While the idea of a retirement plan is for a savings vehicle and any access by the participant to that money defeats that purpose, I like offering the provision so that a participant can leverage it when they are in a cash bind. If it’s their money, they should be able to tap it if they really need it.

The problem with the loan provision is that I have come across too many compliance issues with it that has caused plan sponsors lots of grief. The grief usually involves the requirement that the loan be paid back in at least a quarterly basis or be considered a default, where the participant is required to receive a 1099 form for a deemed distribution. This error is as result of the third party administrator not keeping tabs on the loan. This may be a result of an incompetent administrator, incompetent plan sponsor, or as a result of the plan offering multiple loans. Any loan that does not meet any of the plan loan requirements is considered a prohibited transaction, which risks the plan’s tax qualification.

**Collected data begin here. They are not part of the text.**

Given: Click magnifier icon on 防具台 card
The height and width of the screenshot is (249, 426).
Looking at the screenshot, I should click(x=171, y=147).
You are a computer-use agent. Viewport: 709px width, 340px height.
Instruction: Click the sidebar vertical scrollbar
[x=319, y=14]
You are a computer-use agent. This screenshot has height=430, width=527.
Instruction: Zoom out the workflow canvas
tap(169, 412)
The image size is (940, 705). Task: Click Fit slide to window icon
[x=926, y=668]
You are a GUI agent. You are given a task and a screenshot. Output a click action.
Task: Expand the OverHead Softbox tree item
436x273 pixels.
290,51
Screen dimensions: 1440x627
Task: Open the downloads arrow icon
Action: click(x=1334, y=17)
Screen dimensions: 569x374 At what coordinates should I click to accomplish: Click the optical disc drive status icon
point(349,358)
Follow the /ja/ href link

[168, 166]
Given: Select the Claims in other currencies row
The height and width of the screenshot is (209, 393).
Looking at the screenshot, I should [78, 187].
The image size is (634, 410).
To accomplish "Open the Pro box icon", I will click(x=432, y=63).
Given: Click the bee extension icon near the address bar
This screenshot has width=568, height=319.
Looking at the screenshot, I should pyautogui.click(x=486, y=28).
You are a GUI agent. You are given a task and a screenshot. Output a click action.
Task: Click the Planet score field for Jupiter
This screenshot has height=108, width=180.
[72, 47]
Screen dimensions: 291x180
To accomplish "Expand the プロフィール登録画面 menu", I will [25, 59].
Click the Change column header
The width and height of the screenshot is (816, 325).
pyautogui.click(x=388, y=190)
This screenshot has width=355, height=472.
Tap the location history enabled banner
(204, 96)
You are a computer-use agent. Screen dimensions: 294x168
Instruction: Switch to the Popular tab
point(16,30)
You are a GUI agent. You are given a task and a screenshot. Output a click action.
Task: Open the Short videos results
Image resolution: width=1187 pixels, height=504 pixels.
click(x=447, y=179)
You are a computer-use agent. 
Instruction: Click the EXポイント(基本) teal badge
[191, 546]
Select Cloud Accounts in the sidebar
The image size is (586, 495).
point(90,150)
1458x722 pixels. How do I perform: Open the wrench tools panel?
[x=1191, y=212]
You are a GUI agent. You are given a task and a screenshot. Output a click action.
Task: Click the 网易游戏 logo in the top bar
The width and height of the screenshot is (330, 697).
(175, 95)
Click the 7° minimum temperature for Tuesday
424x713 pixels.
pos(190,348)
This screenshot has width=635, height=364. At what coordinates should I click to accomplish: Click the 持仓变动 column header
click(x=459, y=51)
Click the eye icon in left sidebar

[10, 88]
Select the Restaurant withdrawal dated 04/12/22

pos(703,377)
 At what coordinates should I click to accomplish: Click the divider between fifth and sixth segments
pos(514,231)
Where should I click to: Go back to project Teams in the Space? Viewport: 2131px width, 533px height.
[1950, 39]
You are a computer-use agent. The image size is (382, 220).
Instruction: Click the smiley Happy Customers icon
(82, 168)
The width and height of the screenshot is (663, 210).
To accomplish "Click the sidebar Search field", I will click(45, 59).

How to avoid the mess? I still think having a loan provision that offers multiple loans is a recipe for a disaster, I always recommend only allowing one loan outstanding at a time. In addition, make sure the TPA you work with has the software necessary to track these loans, as well as making sure the payroll information is correct for loan repayments.

 

Topics:  1099s, 401k, Compliance, Employee Benefits, Loan, Retirement Plan

Published In: General Business Updates, Finance & Banking Updates, Labor & Employment Updates

DISCLAIMER: Because of the generality of this update, the information provided herein may not be applicable in all situations and should not be acted upon without specific legal advice based on particular situations.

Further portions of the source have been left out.